Após ser admoestada na aula por estar conversando, segundo alegado pelo "ofendido", a moça enfim questionou a animosidade. E, para justificar estar sendo perseguida, argumentou que todos os alunos haviam recebido suas peças processuais corrigidas, exceto ela. As peças que ela produziu simplesmente desapareceram. Foi nesse momento que o professor a expulsou. A meu ver, ao ser publicamente acusado de um ato de má fé do qual não podia defender-se, porque realmente não devolvera nenhum trabalho corrigido daquela aluna, deu o bote. Ficou tão nervosinho que mandou embora, também, a amiga da jovem, que saíra atrás dela.
Eu e meu colega professor de Direito Processual Penal achamos que a nossa aluna deveria processar o cursinho, perante um Juizado Especial Cível. Afinal, aplicam-se ao caso as regras do Código de Defesa do Consumidor. E um professor, que não revela o equilíbrio necessário para uma atividade que exige doses maciças de paciência, não pode afrontar dessa forma um aluno (e contratante de serviço), apenas porque — talvez seja esse o motivo — se sente amparado pelo seu altíssimo cargo público.
Não leciono em cursinhos preparatórios de nada. Já me convidaram — por sinal esse mesmo cidadão. Mas recusei, porque anteriormente já aceitara um convite de outra pessoa, para um curso de duas semanas. Cumpri o contrato e constatei o que já imaginava: detesto cursinhos. Jamais voltei a um deles.
Sem qualquer crítica aos cursinhos, por si mesmos, que podem ser realmente muito bons, o problema deles é a (i)lógica dos concursos: passar a qualquer custo. E como esses concursos começam com provas objetivas imbeciloides, a ânsia dos alunos é quantitativa: absorver o máximo possível de informações, para acertar o máximo possível de questões e passar à etapa seguinte. É o ensino linha de produção. Ou, como disse ontem outra aluna, que faz o mesmo curso e presenciou tudo, o McDonald's do Direito.

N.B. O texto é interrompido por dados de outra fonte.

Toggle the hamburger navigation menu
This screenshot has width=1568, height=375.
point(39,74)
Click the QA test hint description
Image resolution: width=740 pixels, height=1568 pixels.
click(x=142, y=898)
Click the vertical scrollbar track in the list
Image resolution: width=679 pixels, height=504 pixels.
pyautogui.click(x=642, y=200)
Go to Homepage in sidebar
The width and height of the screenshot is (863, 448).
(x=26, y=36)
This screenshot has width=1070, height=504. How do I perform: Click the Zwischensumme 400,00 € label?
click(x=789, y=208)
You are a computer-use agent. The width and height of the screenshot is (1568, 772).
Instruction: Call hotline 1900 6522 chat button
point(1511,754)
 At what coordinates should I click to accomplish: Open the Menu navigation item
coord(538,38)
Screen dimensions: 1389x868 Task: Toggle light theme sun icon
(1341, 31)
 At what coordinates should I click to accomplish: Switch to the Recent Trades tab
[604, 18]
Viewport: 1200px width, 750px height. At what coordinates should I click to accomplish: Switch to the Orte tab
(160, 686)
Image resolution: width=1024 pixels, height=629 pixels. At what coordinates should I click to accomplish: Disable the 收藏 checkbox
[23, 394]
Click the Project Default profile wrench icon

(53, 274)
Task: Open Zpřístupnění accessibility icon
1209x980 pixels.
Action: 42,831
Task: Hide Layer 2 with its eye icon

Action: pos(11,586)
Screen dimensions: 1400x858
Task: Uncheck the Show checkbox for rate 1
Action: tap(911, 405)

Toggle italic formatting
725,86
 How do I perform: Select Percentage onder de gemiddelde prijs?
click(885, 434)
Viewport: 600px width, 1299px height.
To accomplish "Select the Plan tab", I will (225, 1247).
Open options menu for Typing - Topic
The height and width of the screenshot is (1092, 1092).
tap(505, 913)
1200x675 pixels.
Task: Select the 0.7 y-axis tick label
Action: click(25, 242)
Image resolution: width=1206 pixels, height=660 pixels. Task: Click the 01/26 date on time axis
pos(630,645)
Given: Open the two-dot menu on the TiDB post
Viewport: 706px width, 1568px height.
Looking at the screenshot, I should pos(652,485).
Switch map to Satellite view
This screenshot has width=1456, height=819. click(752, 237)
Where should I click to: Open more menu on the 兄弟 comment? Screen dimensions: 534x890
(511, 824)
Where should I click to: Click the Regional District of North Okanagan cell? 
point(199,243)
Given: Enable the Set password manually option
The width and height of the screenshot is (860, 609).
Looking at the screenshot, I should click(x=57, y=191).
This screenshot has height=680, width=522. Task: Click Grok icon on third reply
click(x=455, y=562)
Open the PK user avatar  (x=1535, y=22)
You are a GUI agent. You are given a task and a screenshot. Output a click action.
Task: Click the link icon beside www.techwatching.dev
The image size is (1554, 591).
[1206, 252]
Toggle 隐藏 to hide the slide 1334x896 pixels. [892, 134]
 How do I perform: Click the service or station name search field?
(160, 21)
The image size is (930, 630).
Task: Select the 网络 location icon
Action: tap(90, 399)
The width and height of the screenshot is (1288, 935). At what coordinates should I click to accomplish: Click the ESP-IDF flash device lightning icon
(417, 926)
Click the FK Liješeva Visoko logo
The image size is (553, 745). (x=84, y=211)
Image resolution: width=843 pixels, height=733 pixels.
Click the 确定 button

Amo o magistério porque posso parar uma aula convencional, conteudista, e instituir um debate sobre algum assunto polêmico e passar uma hora inteira só ouvindo o que os alunos têm a dizer, mesmo que nem seja uma abordagem jurídica. Posso pedir-lhes que imaginem uma situação que jamais foi pensada antes. Posso sugerir que especulemos como uma triba indígena solucionaria, p. ex., um crime violento envolvendo seus membros. Posso levar duas aulas apenas fazendo um histórico, a fim de compreenderem como e por quê as coisas são hoje como são. Isso seria impossível num cursinho, onde a abrangência é substituída pela urgência.
A docência é isso: ensinar a pensar. Enfiar informações na cachola é, apenas, linha de produção. Para isso, não me convidem.
E se você for se matricular em algum cursinho preparatório, não seja tolo de ir atrás do único discurso que os comerciantes do saber usam: tantos por cento de aprovação! Dados, por sinal, nunca muito confiáveis. Procure informar-se sobre os métodos empregados no curso e, até mesmo, sobre o temperamento dos professores. Preocupe-se com qualidade. Afinal, é a sua vida que precisa seguir em frente.